Highland Council is to report itself to the Information Commissioner after confidential documents about more than two dozen children were found by a member of the public.
An “urgent” investigation has been launched by Scotland’s largest local authority after the eight-page document was discovered among general waste outside its Inverness headquarters.
The document contains the full names, dates of birth and case numbers of 28 children – one as young as eight months old.
In one excerpt, an adoption case is discussed in some detail.
A council spokeswoman said: “The council is investigating this as a matter of urgency. We have been in touch with the Information Commissioner’s Office and will be reporting the breach to them in due course.
“We do have a policy on the destruction of confidential waste which is covered by our Information Security & Assurance policy.”

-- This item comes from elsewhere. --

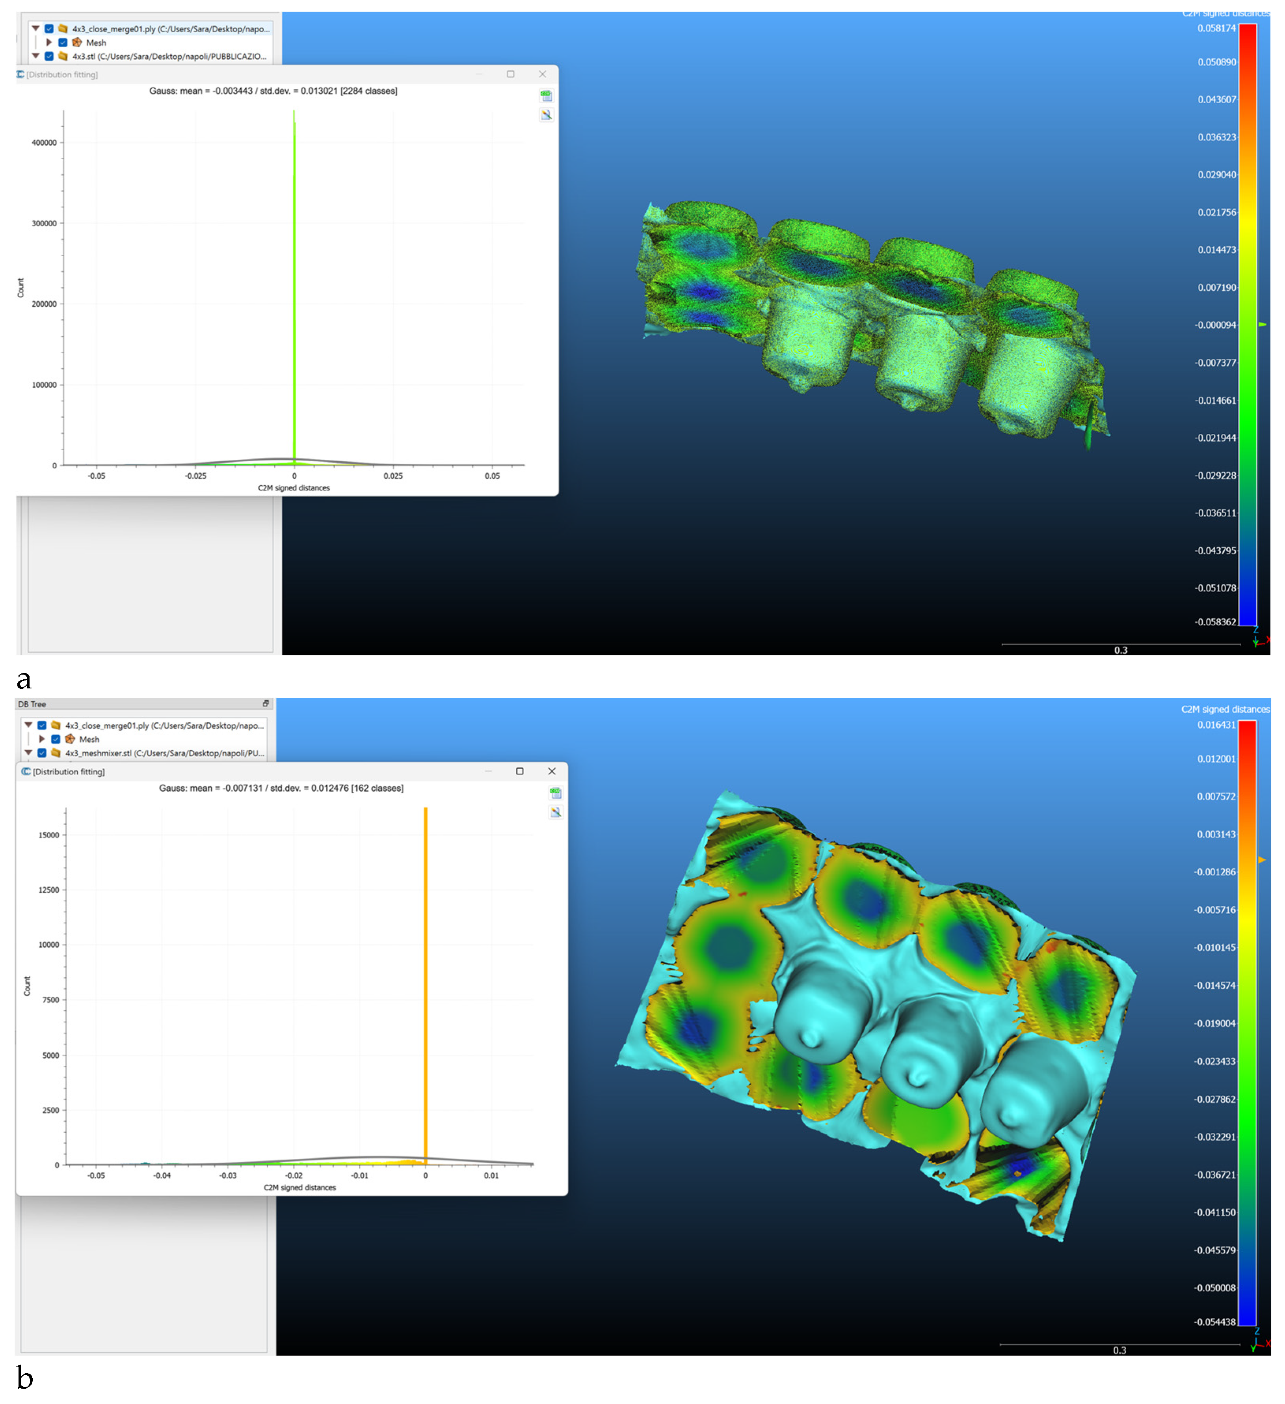The width and height of the screenshot is (1285, 1404).
Task: Collapse the 4x3_meshmixer.stl tree entry
Action: point(29,752)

The confidential panel minutes were first discovered by a local resident whilst investigating concerns of fly-tipping in the area.
The papers, including sticky notes with details of queries to the council, were found on the ground and in ripped bin bags at the top of an open bin.
MSP Rhoda Grant condemned the situation as “inexcusable”.
She said: “Clearly this is a serious breach of confidentiality. The fact that these sensitive documents could have been accessed by the public is to, me, shocking and inexcusable. It brings into question, what training social work staff has had regarding confidentiality and GDPR.”
Council policy states that paper containing personal information must be “disposed of using the council’s confidential waste paper disposal bins or other approved method”.
Depute Provost of Inverness Bet McAllister said she had never seen a breach of this magnitude in her 12 years with the council.
She said: “I’m totally shocked. I am sitting here stunned; I can’t believe that. That’s really disappointing but I cannot understand how it’s happened.
“Obviously I am going to have to investigate this because that should never have happened and I will make damn sure that it never happens in the future. In the 12 years I have been on the council I have never ever heard of anything like that.”
Meanwhile, Caithness councillor Raymond Bremner was preparing to attend a meeting last night to discuss its underlying implications.
He added: “This raises multiple questions about the policies and procedures that the Highland Council has in place in respect of data protection.
“How can we be so inconsiderate in respect of the sensitivity and nature of the material that has been found? I would like to sincerely thank the person who has reported this matter and I will be raising it tonight with the Chief Executive Officer at a meeting I will be attending.
“We need to get to the bottom of this and ensure the persons responsible are held to account so that we never have an incident like this again.”
Senior councillor Allan Henderson said that the “system had gone wrong somewhere” before apologising to “anybody for any concern or hurt it has caused”.
An ICO spokeswoman said: “All organisations have the obligation to keep personal data secure, whether in electronic or paper format, particularly when sensitive data is involved. If anyone has concerns about how their data has been handled, they can report these concerns to the ICO and we can look into the details.”